> 选定文本
+--
1、题目
Given a singly linked list where elements are sorted in ascending order, convert it to a height balanced BST.
For this problem, a height-balanced binary tree is defined as a binary tree in which the depth of the two subtrees of every node never differ by more than 1.
Example:
Given the sorted linked list: [-10,-3,0,5,9],
One possible answer is: [0,-3,9,-10,null,5], which represents the following height balanced BST:
0
/ \
-3 9
/ /
-10 5
2、思路
这道题让我们将一个有序的单链表转成一个二叉平衡树,二叉平衡树的定义是一颗空树或者左右子树的高度差不大于1的二叉树,这里已经给了单链表是有序,所以只需要每次找到 链表的中点作为二叉平衡树的树根,然后递归的将中点左边的链表转成根节点的左子树,中点右边的链表转成根节点的右子树即可, 如何找到单链表的中心节点,可以使用快慢指针。
+--
> 所给数据
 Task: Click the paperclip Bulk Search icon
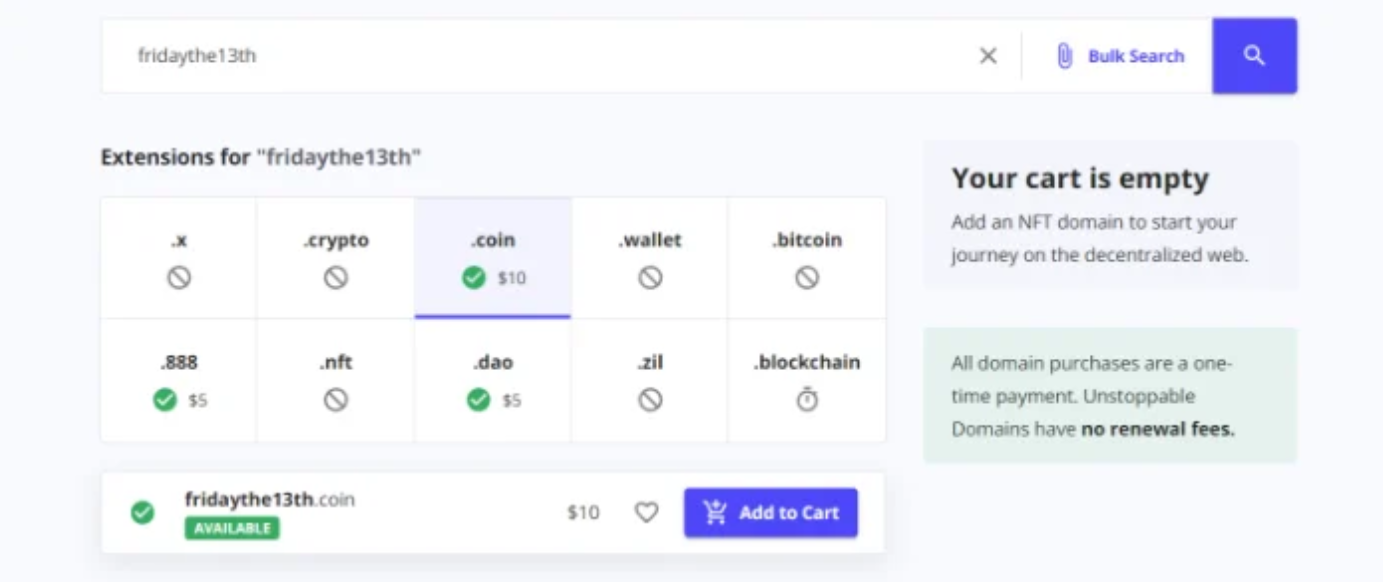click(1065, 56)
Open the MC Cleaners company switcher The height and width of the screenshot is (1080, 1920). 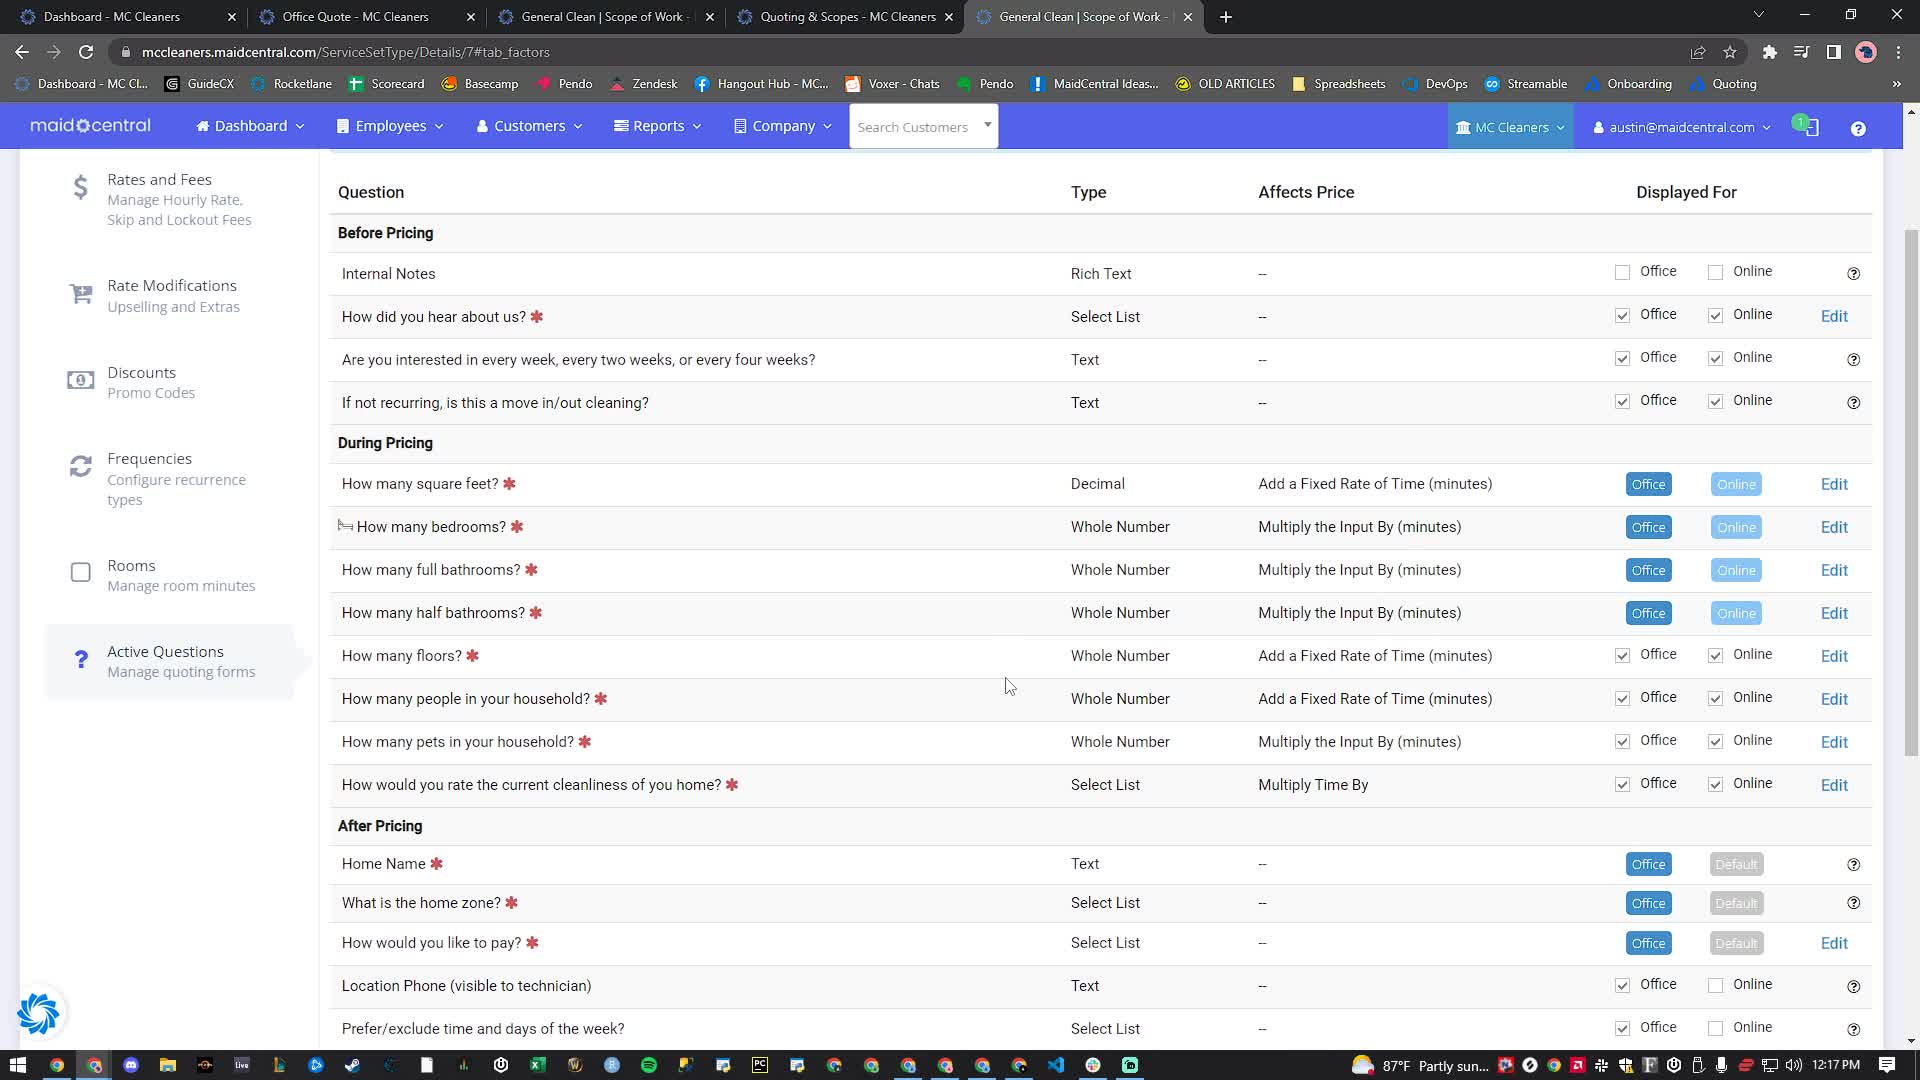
+--
把上方的选定文本从头到尾完整誊写一遍，不得改动任何字句。

> 练习结果
1、题目
Given a singly linked list where elements are sorted in ascending order, convert it to a height balanced BST.
For this problem, a height-balanced binary tree is defined as a binary tree in which the depth of the two subtrees of every node never differ by more than 1.
Example:
Given the sorted linked list: [-10,-3,0,5,9],
One possible answer is: [0,-3,9,-10,null,5], which represents the following height balanced BST:
0
/ \
-3 9
/ /
-10 5
2、思路
这道题让我们将一个有序的单链表转成一个二叉平衡树,二叉平衡树的定义是一颗空树或者左右子树的高度差不大于1的二叉树,这里已经给了单链表是有序,所以只需要每次找到 链表的中点作为二叉平衡树的树根,然后递归的将中点左边的链表转成根节点的左子树,中点右边的链表转成根节点的右子树即可, 如何找到单链表的中心节点,可以使用快慢指针。